## Short problem 1:
In the passage on Japanese history, who presided over Kuroda's funeral ceremonies?

### Quoted text

In 1887, Kuroda was appointed Minister of Agriculture and Commerce and just a year later, he became the second Prime Minister of Japan, succeeding Itō Hirobumi. Kuroda had to resign over his inability to revise the unequal treaties, and in 1892 he served as Minister of Communications. In 1895, he became a genrō and chairman of the Privy Council. Kuroda died of a brain haemorrhage in 1900. His former enemy in battle and protégé Enomoto presided over his funeral ceremonies.
The Namamugi Incident
Also known as the Kanagawa Incident, and as the Richardson Affair, or 生麦事件 (Namamugi-jiken in Japanese), it was an assault of samurai of the Shimazu daimyō of Kagoshima, Satsuma domain, on four British nationals who were travelling on horses north to Kawasaki Daishi temple. In the village of Nagamugi, close to Tsurumi, Yokohama, they encountered the armed retinue of Shimazu Hisamitsu, travelling in the opposite direction. When the British party did not stop and dismount (they were, in fact, exempt under the Anglo-Japanese Friendship Treaty) as the procession passed by, one samurai struck Charles Lennox Richardson, wounding him mortally, two other British men were injured. The samurai later blamed the insolent behaviour of the British as a cause for the incident. It eventually led to the bombardment of Kagoshima by the Royal Navy in 1863 and the Anglo-Satsuma War over Satsuma’s refusal to apologise and pay compensation. In the end, the daimyō paid £100,000 – borrowed from the bakufu in Edo and never paid back.

######
### Data supplied

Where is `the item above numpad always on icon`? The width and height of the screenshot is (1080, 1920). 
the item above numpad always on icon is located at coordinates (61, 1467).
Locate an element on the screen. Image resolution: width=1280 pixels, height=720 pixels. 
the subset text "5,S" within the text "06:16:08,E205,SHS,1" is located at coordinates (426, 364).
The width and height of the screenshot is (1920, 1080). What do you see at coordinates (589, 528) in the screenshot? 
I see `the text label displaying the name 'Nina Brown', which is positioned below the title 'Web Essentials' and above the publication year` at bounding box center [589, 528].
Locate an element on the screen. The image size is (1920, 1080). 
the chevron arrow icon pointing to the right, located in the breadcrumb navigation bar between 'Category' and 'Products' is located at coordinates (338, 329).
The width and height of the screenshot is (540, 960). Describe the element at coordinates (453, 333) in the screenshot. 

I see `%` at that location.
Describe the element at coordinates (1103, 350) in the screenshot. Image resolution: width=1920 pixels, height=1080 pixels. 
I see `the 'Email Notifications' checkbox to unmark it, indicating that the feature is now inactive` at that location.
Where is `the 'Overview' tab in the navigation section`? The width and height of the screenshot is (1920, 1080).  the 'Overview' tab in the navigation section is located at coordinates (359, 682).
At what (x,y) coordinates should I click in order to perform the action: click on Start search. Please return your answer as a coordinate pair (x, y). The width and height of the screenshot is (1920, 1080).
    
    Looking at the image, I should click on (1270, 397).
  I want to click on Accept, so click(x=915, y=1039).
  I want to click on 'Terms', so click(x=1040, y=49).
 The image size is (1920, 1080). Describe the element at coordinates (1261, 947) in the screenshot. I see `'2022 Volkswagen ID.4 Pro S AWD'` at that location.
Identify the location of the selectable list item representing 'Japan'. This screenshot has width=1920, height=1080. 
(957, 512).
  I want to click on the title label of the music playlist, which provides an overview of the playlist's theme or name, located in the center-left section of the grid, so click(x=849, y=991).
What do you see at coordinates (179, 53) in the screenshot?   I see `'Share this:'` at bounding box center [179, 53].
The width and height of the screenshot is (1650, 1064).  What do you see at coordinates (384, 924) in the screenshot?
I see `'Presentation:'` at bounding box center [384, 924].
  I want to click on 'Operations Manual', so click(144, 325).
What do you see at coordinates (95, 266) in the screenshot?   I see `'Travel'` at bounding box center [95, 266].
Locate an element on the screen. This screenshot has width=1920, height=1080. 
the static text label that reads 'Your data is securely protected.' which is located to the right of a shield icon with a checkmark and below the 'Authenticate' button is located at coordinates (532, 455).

######

## Short problem 2:
How many lines of the records contain the string "bounding"? Reply with the number only.

## Exercise response 1:
Enomoto, Kuroda's former enemy in battle and protégé.

## Exercise response 2:
4